Setting up Yammer Directory Sync can be a confusing task, especially if you are “all-cloud” and using Office365 and Exchange Online. This post will show you how to configure the Service Account, Directory Sync application, and email settings to get a successful Yammer DirectorySync implementation running. Of course the prerequisite for this article is that you have an active Yammer Enterprise account (won’t work with the free version).

You can find the official documentation on this subject here.

Create Your Service Account

The Yammer DirectorySync application requires an account with admin privileges to your Yammer network. As with most services, it’s best to use a dedicated service account, rather than an individual. To do this, you’ll need to create a new account in Yammer and grant it Admin access within Yammer.

If you are an Office365 customer, this means that you need to create an account with an Exchange Online mailbox, so that you can receive the Yammer invitation email. To do this, you can either create a new cloud account and grant an Exchange license, or if you have DirSync (and optionally SSO) enabled for Office365, create the account on-premises and let it sync up through your Windows Azure DirSync utility. Bottom line, you will have to pay for this license. You’ll see why when we get to email settings later…
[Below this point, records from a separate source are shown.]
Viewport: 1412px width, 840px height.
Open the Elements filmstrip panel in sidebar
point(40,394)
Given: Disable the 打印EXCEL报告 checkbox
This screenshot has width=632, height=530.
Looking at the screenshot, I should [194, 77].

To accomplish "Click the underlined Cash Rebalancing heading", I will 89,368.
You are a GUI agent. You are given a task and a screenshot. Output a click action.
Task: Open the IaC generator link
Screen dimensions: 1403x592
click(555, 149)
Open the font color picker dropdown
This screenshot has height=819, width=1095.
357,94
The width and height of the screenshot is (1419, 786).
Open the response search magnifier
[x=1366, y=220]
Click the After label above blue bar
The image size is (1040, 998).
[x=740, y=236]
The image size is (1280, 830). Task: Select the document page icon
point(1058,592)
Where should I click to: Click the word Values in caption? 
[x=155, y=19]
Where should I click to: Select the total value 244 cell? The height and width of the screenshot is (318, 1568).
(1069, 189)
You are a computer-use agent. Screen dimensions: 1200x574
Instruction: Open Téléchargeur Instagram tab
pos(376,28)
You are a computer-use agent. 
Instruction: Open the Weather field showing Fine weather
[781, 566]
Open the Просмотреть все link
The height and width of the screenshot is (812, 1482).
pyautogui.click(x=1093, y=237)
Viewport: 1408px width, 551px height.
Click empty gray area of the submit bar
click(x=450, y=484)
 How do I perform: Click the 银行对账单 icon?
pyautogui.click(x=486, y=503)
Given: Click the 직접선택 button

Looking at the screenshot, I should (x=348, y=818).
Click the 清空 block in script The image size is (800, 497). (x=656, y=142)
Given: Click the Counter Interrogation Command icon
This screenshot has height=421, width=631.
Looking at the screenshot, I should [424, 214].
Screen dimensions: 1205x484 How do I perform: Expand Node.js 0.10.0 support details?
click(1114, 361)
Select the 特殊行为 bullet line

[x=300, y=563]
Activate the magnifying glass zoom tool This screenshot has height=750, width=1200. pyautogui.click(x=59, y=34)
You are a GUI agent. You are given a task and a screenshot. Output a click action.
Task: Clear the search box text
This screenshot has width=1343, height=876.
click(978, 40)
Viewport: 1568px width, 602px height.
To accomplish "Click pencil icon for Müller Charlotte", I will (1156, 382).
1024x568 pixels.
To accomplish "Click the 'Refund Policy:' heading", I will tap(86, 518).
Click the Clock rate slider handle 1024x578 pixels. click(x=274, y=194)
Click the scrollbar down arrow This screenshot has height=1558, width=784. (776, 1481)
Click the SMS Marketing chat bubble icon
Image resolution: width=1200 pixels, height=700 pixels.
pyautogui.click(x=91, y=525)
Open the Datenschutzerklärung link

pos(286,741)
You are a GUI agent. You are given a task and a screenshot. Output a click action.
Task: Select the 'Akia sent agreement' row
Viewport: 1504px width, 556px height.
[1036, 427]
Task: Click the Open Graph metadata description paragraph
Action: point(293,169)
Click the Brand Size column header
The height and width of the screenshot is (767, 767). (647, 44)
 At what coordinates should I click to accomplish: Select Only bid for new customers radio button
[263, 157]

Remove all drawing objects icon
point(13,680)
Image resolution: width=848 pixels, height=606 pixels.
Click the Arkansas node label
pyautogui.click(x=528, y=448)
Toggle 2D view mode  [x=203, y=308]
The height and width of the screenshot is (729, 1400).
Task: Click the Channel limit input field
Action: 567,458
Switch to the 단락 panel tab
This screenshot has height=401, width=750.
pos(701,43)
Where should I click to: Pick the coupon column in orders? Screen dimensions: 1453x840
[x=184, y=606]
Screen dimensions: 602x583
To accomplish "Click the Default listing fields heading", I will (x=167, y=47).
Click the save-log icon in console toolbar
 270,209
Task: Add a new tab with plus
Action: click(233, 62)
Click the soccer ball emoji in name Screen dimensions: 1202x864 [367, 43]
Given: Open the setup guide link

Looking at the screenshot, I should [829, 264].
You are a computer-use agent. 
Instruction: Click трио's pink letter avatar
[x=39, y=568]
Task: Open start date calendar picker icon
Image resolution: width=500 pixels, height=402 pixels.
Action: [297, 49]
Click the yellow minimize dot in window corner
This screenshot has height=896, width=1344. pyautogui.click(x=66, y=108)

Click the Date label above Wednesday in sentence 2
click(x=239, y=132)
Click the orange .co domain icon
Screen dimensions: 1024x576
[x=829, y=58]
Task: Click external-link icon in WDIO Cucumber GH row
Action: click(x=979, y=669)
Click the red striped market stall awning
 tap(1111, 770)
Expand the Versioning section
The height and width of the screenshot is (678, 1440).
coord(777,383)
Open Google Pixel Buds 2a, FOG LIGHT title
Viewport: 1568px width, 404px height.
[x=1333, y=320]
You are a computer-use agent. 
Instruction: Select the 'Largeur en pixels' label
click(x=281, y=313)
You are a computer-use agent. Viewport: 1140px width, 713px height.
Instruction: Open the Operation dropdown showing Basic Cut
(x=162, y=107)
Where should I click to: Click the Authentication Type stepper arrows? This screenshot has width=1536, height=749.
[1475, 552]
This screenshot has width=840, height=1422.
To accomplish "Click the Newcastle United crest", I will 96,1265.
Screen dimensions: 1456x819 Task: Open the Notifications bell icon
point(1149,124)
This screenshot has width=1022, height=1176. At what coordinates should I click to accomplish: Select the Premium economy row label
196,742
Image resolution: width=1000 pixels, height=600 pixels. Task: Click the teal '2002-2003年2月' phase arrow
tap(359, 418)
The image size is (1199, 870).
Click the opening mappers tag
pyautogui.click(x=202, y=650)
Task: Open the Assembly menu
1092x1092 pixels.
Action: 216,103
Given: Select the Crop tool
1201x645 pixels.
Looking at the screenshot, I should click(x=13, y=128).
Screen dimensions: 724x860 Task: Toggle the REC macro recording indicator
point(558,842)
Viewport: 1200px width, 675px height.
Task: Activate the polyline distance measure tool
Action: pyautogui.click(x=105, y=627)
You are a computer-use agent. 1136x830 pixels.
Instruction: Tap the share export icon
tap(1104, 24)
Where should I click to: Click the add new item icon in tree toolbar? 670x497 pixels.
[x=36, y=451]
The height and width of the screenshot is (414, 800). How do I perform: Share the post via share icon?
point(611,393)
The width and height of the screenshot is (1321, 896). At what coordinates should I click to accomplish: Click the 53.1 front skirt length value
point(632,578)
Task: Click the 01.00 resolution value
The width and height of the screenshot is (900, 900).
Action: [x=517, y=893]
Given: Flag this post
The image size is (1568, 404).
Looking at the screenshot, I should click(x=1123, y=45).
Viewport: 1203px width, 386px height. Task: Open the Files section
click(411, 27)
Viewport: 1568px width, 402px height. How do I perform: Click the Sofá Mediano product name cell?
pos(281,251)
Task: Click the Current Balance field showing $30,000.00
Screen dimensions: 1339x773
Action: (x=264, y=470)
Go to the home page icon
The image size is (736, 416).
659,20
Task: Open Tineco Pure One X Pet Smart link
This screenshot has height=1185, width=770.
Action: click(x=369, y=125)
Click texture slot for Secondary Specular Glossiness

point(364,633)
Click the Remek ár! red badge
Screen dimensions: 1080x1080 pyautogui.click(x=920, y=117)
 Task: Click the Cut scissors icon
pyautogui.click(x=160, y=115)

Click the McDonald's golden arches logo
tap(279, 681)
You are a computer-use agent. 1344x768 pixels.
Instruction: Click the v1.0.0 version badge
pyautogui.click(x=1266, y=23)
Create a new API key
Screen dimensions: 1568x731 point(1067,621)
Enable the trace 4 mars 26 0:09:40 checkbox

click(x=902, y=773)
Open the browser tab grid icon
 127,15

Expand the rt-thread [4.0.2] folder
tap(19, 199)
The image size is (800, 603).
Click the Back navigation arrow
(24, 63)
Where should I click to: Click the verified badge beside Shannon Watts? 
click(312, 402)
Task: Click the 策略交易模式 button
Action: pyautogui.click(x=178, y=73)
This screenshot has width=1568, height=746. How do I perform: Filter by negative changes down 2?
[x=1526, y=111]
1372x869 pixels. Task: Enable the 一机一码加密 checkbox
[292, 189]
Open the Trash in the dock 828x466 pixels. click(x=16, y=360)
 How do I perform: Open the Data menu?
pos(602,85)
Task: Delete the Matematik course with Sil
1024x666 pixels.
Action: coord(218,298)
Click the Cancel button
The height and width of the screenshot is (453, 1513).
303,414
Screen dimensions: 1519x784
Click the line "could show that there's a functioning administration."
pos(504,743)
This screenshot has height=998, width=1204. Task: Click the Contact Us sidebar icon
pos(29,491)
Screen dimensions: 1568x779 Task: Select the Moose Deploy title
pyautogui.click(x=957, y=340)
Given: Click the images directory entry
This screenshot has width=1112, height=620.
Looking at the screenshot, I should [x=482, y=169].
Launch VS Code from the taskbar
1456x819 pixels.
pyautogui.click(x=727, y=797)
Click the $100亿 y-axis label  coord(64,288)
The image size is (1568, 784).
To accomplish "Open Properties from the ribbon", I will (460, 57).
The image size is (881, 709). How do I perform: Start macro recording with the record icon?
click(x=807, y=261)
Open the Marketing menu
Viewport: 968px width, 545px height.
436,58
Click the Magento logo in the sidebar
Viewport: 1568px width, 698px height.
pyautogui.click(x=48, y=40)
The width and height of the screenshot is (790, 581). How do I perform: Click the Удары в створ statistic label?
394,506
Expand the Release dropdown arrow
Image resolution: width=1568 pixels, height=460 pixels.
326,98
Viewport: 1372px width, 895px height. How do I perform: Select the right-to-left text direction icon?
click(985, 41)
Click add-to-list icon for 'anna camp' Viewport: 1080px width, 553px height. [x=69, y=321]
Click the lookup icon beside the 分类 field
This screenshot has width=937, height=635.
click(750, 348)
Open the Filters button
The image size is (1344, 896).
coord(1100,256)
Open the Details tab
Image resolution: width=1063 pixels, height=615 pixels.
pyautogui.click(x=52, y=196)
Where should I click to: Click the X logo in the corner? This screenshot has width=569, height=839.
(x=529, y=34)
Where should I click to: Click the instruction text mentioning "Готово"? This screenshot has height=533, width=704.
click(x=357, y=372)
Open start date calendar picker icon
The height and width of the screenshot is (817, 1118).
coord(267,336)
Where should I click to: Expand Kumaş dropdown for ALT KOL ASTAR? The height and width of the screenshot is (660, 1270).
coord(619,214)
If you feel tempted to just add an email alias to an existing O365 account (so you don’t have to pay for another license), I would advise against it. Yammer uses email address to uniquely identify users, and will sync secondary email addresses to existing Yammer accounts.

As an example, let’s say I’m cheap, and I already have a user, that is a Yammer user and has an Exchange Online mailbox. Now I want to create a Yammer account, without paying for an Exchange Online account. So I add an alias for to my Exchange Online account. Now I can invite to Yammer, receive the mail in my Exchange account and sign up for Yammer. However, after DirectorySync is configured, the utility will try and sync up as a secondary email address for my Yammer account, and it’ll report a sync error because the email address is already in use by the newly created Yammer account. So, don’t try and penny pinch here.

Anyway, to continue, create your new O365 account, give it a license to Exchange Online and a mailbox, and then invite that new account to Yammer.

Invite Yammer User

Log into OWA for the new account, view the Yammer invitation email, and click through to create your Yammer account.

Yammer Activation Email

The activation email.

Activation Email

Click the link to complete activation of the service account.

Once your account is created, you need to grant it Yammer Administrator access. To do this, log out of the Yammer service account, and log back in as a Yammer user with Administrative rights. Under the Network > Admins area, add the service account as an admin (you should see it auto-complete as you type):

Adding an Admin

Adding the Service Account as an Admin.

Then click the button to make the Service Account a Verified Admin:

Verify the Admin

Making the Service Account a Verified Admin.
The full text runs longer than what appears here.